Exercise data Block Start
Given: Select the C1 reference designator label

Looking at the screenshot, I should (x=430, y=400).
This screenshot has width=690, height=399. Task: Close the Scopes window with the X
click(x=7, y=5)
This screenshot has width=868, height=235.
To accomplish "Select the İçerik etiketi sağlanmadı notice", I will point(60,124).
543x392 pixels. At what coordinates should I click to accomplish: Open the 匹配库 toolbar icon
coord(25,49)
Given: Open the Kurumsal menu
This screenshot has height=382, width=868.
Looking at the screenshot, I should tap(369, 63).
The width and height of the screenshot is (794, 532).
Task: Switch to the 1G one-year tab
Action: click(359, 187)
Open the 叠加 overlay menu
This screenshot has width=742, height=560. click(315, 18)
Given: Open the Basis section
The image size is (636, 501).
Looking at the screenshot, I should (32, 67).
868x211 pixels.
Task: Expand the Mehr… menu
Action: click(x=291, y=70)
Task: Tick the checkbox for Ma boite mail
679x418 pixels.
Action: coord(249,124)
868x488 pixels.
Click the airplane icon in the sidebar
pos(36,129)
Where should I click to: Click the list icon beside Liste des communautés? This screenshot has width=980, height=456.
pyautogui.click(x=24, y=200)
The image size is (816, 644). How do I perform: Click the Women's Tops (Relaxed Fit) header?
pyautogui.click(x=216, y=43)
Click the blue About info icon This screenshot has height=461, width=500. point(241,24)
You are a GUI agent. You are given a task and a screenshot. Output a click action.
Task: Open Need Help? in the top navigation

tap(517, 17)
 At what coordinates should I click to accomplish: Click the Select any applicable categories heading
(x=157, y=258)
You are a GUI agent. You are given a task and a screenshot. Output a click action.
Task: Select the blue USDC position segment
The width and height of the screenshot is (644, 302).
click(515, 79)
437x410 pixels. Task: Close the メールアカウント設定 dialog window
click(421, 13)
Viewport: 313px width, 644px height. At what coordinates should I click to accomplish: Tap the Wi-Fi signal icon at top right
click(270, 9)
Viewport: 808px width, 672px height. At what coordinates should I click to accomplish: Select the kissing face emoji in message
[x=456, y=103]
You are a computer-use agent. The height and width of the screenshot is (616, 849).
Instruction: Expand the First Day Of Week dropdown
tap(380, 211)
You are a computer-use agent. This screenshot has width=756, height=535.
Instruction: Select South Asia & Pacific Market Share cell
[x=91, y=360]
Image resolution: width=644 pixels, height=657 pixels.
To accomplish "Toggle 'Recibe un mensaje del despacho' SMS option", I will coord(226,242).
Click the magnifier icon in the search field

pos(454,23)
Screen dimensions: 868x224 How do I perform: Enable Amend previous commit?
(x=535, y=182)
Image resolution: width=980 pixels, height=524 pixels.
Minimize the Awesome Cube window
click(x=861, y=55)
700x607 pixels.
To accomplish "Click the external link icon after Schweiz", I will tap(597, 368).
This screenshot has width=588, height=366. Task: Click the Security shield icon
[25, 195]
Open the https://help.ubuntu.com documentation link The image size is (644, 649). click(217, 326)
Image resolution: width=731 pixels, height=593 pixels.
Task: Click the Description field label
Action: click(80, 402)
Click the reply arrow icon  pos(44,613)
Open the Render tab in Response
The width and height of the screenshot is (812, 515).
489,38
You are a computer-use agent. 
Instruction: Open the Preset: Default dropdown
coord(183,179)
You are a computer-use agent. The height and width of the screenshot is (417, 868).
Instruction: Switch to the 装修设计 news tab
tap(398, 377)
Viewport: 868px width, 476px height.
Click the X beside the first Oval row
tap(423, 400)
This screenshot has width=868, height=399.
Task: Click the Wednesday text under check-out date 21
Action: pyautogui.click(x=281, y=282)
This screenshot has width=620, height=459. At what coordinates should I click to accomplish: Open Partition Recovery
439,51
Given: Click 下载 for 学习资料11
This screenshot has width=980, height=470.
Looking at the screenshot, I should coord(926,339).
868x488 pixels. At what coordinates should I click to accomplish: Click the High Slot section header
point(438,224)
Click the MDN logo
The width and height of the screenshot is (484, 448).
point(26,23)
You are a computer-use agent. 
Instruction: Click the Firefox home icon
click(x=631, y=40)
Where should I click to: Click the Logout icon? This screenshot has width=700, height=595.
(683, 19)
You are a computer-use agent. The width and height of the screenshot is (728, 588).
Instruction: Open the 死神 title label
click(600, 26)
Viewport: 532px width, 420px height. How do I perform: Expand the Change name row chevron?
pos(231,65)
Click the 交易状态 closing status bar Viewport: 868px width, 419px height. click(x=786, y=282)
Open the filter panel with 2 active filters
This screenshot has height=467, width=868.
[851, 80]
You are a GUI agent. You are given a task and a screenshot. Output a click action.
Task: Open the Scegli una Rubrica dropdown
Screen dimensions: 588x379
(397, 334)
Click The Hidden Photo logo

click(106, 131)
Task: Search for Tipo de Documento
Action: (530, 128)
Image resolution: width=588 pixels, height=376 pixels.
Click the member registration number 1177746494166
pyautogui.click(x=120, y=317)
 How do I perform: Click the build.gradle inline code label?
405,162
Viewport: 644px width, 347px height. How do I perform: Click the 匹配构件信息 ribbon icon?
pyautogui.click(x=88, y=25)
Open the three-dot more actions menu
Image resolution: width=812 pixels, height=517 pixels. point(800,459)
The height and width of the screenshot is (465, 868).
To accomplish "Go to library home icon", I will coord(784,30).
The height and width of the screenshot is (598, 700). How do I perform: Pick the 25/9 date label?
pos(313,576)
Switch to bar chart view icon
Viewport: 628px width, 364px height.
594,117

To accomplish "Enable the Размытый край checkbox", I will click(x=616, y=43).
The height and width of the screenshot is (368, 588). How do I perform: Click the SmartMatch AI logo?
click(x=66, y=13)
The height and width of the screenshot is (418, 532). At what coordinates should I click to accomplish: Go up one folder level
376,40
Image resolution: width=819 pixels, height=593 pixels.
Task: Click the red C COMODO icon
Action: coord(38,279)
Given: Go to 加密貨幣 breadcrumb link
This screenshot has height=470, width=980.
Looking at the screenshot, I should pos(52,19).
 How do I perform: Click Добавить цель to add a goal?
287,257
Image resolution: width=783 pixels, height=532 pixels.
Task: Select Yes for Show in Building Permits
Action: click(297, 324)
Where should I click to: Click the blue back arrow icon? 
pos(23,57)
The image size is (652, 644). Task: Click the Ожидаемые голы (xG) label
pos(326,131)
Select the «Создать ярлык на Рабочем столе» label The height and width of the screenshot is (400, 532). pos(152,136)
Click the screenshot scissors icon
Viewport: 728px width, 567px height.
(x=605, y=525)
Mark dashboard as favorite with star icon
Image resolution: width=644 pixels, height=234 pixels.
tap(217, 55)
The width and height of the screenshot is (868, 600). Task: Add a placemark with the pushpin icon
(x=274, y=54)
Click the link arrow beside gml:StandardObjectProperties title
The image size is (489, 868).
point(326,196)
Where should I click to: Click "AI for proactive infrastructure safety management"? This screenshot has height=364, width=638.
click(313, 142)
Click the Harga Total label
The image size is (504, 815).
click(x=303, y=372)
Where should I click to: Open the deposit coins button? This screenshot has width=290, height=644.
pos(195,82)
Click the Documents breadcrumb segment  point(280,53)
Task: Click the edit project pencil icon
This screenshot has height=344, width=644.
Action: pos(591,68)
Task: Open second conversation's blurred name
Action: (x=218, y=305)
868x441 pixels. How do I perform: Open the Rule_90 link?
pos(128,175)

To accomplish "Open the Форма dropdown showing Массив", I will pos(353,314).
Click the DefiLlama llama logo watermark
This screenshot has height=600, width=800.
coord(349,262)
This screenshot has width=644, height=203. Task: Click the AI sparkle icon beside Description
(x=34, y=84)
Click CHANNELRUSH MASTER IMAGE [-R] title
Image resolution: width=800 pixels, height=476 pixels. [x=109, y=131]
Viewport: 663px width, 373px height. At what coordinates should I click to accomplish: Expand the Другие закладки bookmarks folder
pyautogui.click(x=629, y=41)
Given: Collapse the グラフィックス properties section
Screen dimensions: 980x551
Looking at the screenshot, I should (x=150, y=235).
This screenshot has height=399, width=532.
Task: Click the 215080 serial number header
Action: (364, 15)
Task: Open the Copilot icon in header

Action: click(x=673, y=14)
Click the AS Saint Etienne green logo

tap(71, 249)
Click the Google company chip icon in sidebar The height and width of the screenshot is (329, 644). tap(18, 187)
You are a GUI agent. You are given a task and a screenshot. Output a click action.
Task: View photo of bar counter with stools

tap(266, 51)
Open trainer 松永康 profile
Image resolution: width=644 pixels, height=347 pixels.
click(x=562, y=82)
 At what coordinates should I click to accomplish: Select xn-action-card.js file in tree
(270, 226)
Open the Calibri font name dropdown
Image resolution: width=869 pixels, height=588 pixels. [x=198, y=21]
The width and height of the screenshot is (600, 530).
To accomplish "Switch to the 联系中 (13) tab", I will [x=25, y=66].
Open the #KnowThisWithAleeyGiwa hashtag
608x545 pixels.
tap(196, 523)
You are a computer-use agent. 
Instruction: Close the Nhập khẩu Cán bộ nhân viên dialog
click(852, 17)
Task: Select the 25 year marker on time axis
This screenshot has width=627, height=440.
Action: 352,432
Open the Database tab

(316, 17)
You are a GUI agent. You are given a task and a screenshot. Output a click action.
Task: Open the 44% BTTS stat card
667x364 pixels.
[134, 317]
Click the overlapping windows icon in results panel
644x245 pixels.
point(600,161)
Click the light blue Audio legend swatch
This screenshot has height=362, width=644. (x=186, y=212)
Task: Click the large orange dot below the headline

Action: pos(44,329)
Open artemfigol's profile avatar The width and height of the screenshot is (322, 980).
Exercise data Block End
Task item> Go through the records and report each line that contains "computer".

Solution for this task>
You are a computer-use agent. The height and width of the screenshot is (616, 849).
You are a computer-use agent. This screenshot has width=756, height=535.
You are a computer-use agent. 
You are a computer-use agent. The height and width of the screenshot is (417, 868).
You are a computer-use agent. 
You are a computer-use agent. The width and height of the screenshot is (728, 588).
You are a computer-use agent. 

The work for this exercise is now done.